The woman put her hand on her hip and Zynara couldn’t tear her eyes away from the curve of her waist, then lush breasts she wanted to bite.

She had a smile that was almost genuine too—though Zynara didn’t kid herself.

Everyone smiled at the Qasira. And those curls—an incredible halo that framed eyes loaded with an irresistible level of sass.

Zynara’s weakness.

But then the woman had opened her mouth.

Zynara sighed. The prettiest ones were always stupid.

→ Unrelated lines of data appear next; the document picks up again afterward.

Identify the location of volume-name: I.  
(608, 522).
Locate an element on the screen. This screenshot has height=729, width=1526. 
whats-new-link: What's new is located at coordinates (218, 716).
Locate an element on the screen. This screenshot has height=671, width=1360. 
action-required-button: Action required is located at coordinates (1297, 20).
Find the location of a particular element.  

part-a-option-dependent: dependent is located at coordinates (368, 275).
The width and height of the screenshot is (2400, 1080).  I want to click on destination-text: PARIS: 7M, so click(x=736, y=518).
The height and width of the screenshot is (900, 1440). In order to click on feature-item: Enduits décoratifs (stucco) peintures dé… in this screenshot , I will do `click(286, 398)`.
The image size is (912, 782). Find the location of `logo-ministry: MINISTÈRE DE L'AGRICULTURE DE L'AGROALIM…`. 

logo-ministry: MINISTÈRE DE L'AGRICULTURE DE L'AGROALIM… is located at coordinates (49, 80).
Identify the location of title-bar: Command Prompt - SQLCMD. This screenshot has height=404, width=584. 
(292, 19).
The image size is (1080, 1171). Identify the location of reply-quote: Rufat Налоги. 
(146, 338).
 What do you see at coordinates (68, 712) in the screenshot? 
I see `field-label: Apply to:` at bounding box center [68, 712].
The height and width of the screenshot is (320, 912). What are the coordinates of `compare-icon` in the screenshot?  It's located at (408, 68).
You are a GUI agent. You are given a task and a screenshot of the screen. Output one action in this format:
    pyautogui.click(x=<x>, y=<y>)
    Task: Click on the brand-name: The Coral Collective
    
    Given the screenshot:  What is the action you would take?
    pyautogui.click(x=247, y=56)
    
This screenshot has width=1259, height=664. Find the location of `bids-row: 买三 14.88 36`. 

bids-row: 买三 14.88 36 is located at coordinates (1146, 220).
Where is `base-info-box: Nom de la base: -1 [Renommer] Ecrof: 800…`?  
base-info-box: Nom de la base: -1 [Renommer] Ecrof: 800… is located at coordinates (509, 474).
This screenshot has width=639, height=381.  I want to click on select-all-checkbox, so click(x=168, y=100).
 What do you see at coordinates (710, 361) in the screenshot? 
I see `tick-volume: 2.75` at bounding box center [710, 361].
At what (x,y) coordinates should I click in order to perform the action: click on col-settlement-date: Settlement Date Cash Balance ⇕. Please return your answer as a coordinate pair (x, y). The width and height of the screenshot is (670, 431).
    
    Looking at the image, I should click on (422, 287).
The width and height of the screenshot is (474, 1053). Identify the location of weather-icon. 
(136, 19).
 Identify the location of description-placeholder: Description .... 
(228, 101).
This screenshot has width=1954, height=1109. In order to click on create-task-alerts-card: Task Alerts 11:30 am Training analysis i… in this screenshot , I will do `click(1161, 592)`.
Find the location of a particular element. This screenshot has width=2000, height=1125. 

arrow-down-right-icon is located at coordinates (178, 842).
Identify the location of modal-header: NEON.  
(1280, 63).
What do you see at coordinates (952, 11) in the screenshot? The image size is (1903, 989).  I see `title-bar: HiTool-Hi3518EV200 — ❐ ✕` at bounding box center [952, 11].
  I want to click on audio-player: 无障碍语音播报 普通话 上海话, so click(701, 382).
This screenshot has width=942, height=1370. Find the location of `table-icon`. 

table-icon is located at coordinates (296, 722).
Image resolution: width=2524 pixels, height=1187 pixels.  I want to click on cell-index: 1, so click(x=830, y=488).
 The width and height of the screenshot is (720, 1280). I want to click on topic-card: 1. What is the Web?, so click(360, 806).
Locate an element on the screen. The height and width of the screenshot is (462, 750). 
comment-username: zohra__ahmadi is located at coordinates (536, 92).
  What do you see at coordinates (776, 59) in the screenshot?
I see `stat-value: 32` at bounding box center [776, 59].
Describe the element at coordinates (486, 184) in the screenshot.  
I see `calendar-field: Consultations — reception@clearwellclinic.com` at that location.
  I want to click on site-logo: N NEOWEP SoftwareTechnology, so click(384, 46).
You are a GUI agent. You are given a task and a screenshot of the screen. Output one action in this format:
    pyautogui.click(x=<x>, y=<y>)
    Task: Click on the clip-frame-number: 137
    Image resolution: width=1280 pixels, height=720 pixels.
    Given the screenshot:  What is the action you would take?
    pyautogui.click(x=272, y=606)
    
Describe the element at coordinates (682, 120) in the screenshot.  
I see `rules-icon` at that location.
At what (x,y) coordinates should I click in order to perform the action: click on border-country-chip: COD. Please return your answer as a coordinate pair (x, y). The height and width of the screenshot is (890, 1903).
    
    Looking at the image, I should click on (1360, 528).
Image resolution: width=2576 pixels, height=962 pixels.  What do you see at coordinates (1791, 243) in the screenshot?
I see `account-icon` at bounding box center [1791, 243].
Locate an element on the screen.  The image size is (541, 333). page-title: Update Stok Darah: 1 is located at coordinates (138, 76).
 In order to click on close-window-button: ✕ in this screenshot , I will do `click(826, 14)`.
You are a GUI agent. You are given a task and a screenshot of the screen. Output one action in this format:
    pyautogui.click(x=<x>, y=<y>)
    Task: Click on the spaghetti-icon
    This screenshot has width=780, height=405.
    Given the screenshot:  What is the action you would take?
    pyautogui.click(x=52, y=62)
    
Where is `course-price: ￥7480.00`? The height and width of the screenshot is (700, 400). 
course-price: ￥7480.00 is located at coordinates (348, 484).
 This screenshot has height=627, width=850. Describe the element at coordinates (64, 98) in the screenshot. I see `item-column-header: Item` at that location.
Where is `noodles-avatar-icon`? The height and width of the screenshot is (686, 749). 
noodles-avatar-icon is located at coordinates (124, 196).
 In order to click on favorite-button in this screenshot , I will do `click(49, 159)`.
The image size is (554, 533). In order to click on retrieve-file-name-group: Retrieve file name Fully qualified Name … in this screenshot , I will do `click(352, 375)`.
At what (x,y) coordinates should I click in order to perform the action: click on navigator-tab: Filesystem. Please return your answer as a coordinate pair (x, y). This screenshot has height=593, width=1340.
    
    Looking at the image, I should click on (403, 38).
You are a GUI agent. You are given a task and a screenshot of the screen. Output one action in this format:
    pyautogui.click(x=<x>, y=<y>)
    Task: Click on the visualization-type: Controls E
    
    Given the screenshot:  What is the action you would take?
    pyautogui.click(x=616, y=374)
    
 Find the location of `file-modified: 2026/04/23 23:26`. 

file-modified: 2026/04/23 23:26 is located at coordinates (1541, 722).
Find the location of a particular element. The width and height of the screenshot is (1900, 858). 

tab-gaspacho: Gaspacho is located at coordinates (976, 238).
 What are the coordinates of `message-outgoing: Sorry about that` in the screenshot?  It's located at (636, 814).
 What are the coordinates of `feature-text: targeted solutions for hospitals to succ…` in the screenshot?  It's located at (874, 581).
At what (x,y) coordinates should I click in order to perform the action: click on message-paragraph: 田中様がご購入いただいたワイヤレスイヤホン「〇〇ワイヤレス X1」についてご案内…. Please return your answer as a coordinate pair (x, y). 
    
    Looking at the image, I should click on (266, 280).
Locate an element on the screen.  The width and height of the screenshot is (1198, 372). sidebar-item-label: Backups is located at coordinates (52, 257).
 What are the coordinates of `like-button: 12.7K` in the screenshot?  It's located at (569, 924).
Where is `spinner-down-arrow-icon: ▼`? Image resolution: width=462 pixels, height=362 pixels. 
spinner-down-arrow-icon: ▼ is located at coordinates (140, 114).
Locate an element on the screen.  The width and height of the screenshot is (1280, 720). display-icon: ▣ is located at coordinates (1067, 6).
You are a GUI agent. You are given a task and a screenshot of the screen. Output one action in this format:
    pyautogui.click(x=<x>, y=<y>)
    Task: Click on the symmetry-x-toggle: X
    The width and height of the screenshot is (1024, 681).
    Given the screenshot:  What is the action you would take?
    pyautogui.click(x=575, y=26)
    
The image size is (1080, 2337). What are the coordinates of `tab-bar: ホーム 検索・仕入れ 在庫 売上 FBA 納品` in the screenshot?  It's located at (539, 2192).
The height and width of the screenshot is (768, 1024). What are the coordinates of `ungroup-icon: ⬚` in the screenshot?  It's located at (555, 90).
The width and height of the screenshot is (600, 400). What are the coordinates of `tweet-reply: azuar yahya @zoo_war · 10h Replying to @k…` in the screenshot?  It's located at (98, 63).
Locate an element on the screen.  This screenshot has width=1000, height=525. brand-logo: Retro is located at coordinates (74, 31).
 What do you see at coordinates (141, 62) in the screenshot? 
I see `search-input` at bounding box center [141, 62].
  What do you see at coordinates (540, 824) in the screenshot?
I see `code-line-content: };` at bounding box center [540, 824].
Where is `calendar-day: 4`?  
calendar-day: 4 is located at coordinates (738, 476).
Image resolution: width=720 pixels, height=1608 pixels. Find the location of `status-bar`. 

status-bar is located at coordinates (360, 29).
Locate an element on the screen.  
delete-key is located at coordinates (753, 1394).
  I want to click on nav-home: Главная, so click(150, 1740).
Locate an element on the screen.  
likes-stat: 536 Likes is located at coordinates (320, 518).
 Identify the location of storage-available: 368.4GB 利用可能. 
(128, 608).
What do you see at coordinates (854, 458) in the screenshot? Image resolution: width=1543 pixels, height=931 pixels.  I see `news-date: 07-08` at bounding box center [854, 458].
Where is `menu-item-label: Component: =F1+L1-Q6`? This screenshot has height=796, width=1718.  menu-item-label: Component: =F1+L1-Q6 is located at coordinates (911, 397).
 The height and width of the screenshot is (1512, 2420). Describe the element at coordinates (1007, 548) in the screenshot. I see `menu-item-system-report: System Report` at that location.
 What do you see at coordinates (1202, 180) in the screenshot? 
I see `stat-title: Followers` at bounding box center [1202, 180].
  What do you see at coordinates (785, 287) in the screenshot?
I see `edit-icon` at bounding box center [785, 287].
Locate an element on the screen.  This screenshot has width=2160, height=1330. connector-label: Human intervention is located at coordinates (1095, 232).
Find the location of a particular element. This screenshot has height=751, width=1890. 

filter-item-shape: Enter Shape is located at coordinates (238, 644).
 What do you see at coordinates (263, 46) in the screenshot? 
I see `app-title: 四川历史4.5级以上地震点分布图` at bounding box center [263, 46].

“She checks out,” Sami said. “She’s peddling some backstory about studying for a business degree. We can run with that, if it amuses her, but she works for British intelligence. She’ll tell you she met Malik’s recruiter dancing in a nightclub.”

“MI6 is watching Malik?”

“Kind of.”

She gave Sami a look. He smiled serenely back.

“She’s safe to play with, Niz. Have some fun. I’ll send you her file.”

“No need.”

Sami Habash wasn’t just her best friend—he was her bishop, knight and rook in the game of survival that doubled as life in the palace.

As Chief of Palace Intelligence, his role wasn’t sanctioned by the government or any official department.

Rayan had set the role up before he died, and the night he did, Sami came to her and explained it all.

He worked solely for the heir to the throne, and his job was simple in description and daunting in execution—protect the heir from threats, both external and internal.

That meant knowing who whispered in the halls, who lingered too long in the Q’sar’s presence, and who the hell Malik dragged into his gaudy circus of a party house.

“I’m not the heir,” Zynara told him, days after her brother died and she’d relinquished her claim to the throne. “You should be serving Malik.”

“Never going to happen,” Sami said, and he’d never wavered on that.

His network was vast, quiet and efficient.

Files on every guest in the palace passed through his hands—background checks, surveillance reports, psych profiles.

His reach extended from the capital’s bustling markets to the shady corners of international intelligence.

He knew everything , even when Zynara didn’t.

She trusted him completely.

He chuckled, then grimaced when he clocked her negativity. “Wait. No need because you trust me, or no need because you’re not interested?”

“I’m not interested.”

“Liar,” he said again. He nudged her elbow. “You’re still watching her.”

Zynara huffed in exasperation, immediately annoyed at herself for the reaction. She wasn’t easily distracted, but this one— Charlotte Finch —this one had a presence.